**DATASET EXTRACT:**
☆ ☆ ☆
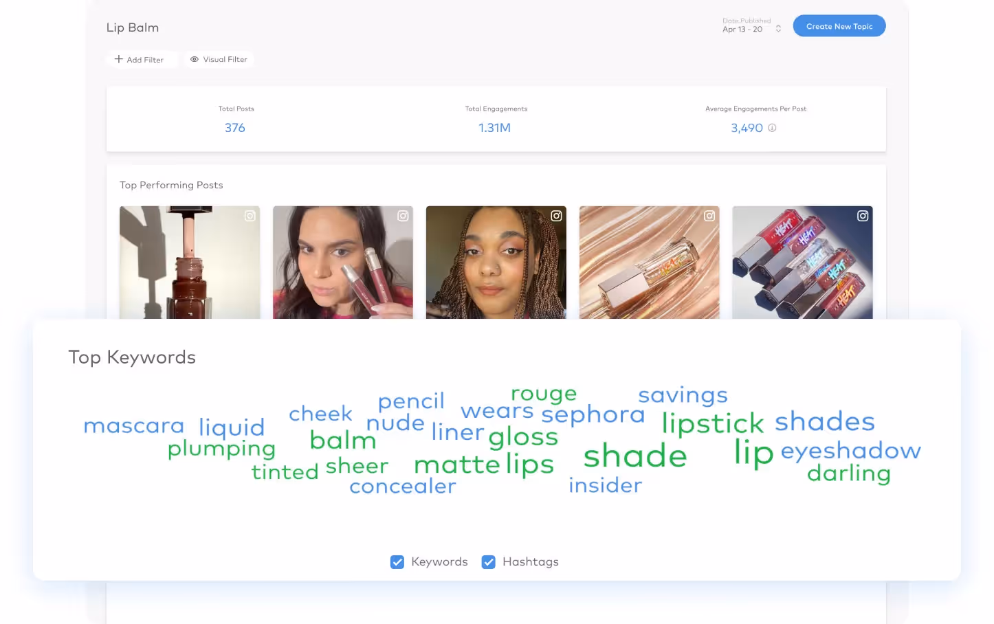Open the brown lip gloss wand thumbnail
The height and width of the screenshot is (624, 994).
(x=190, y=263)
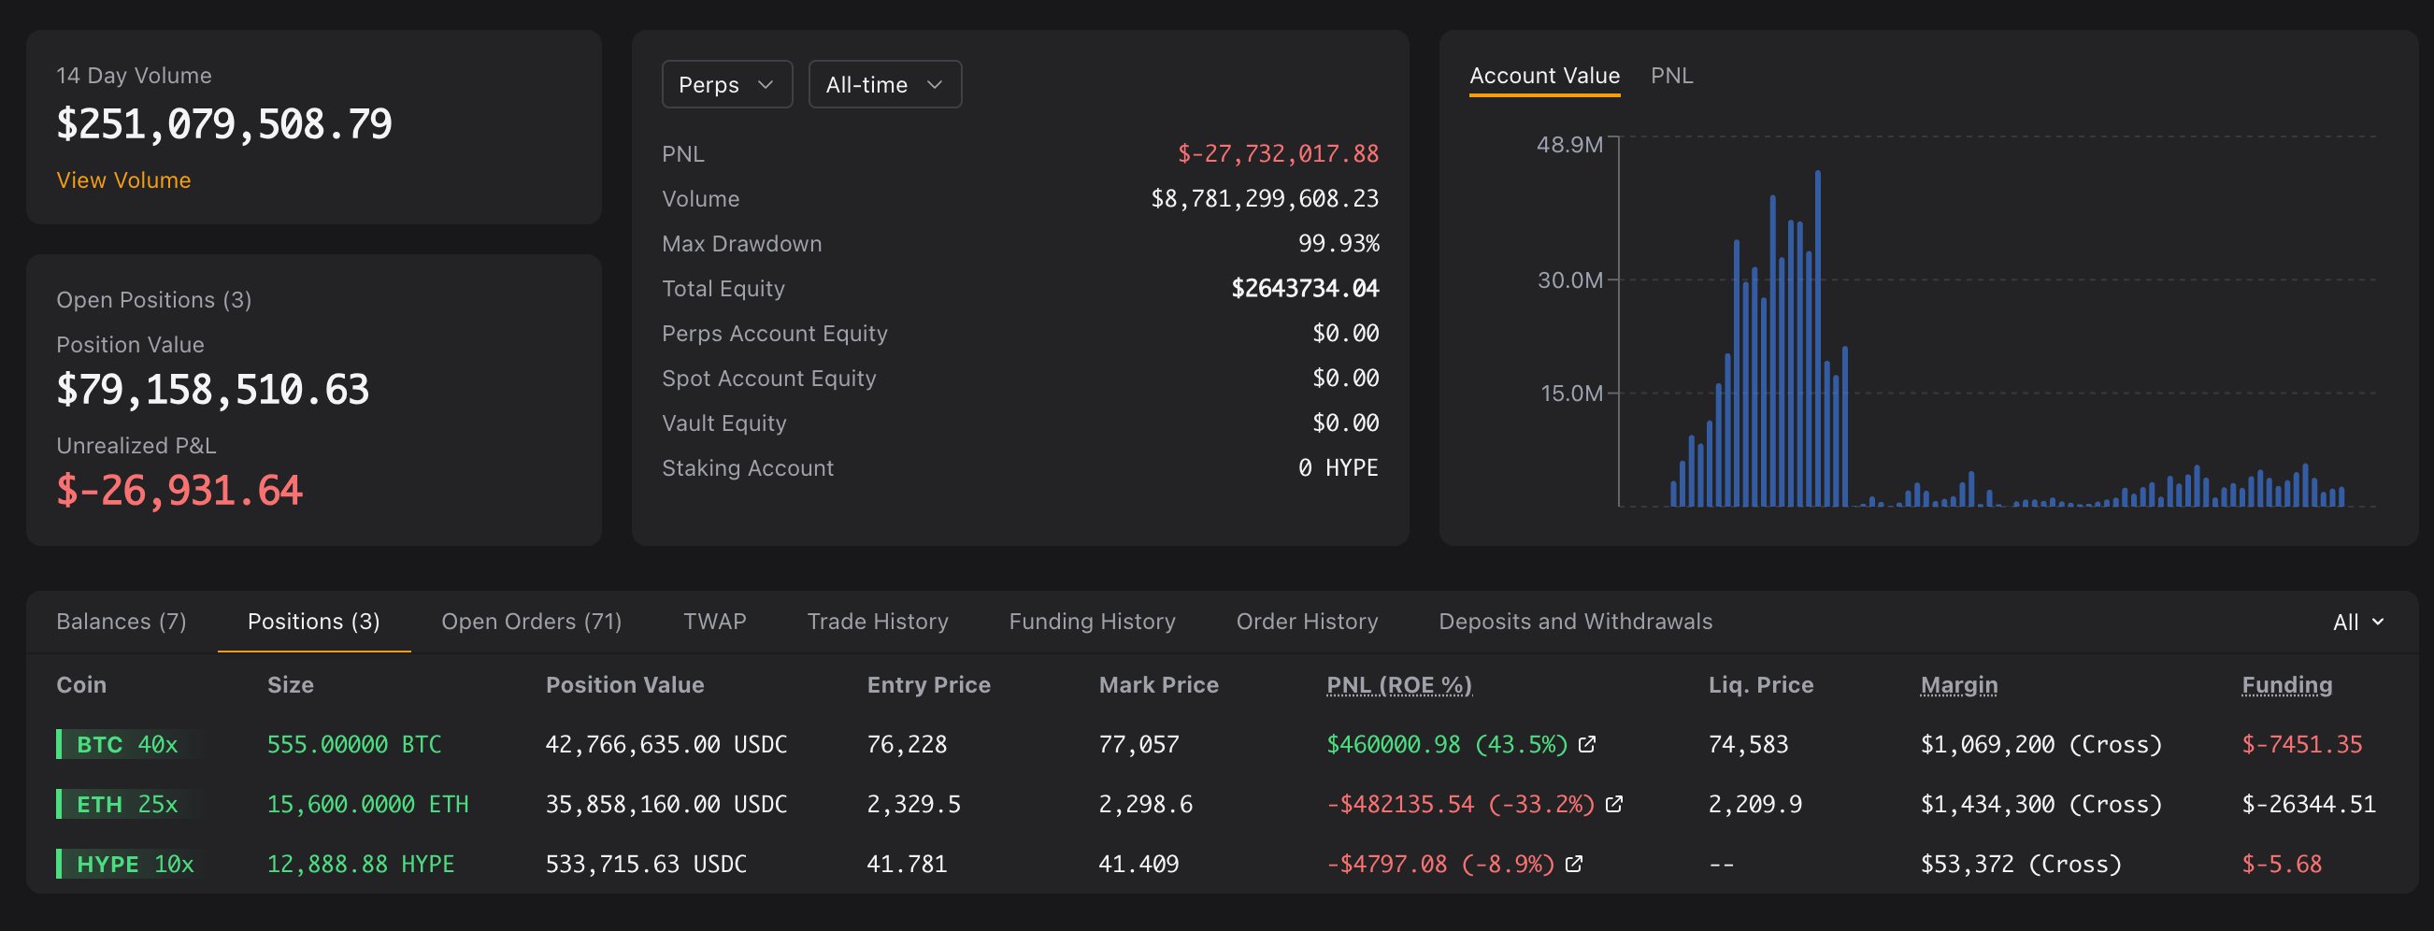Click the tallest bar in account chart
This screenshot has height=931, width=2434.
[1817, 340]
☆ ☆ ☆
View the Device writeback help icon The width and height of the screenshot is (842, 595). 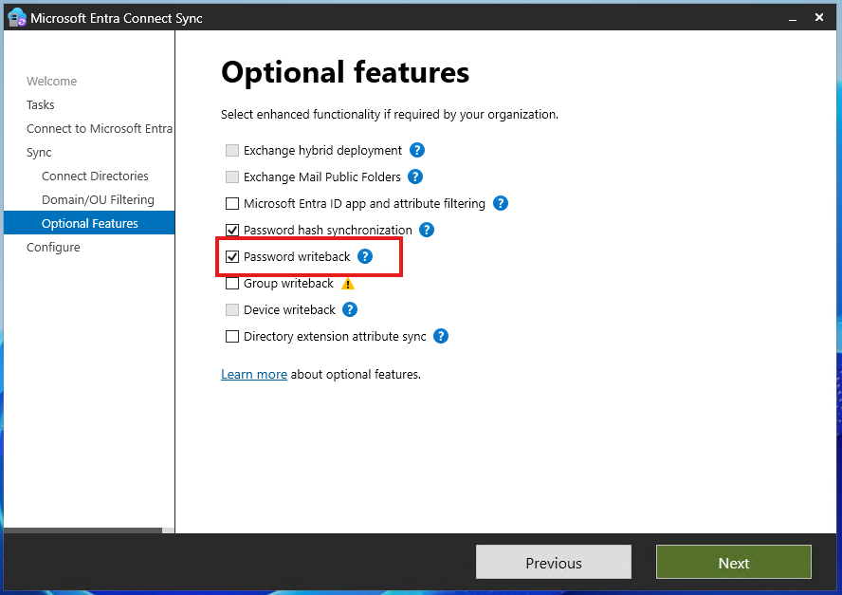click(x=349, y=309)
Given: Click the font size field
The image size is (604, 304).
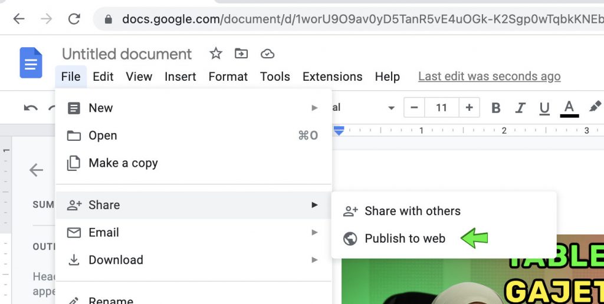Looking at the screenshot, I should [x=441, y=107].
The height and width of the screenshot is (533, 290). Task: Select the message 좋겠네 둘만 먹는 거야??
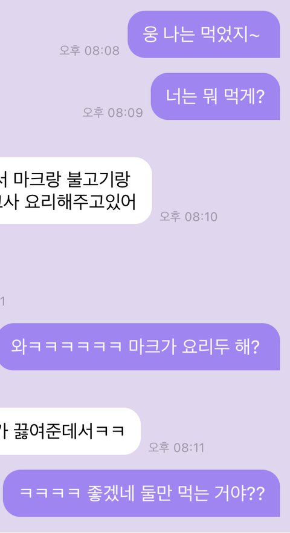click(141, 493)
☆ ☆ ☆
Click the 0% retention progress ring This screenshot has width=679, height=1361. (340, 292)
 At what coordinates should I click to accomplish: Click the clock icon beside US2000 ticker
☆ ☆ ☆
Among the entries above, the line containing "Click the 0%", the line containing "At what coordinates", and all lines between them are to be restated word for word; nothing else belongs in the reply.

Click the 0% retention progress ring This screenshot has width=679, height=1361. (340, 292)
 At what coordinates should I click to accomplish: Click the clock icon beside US2000 ticker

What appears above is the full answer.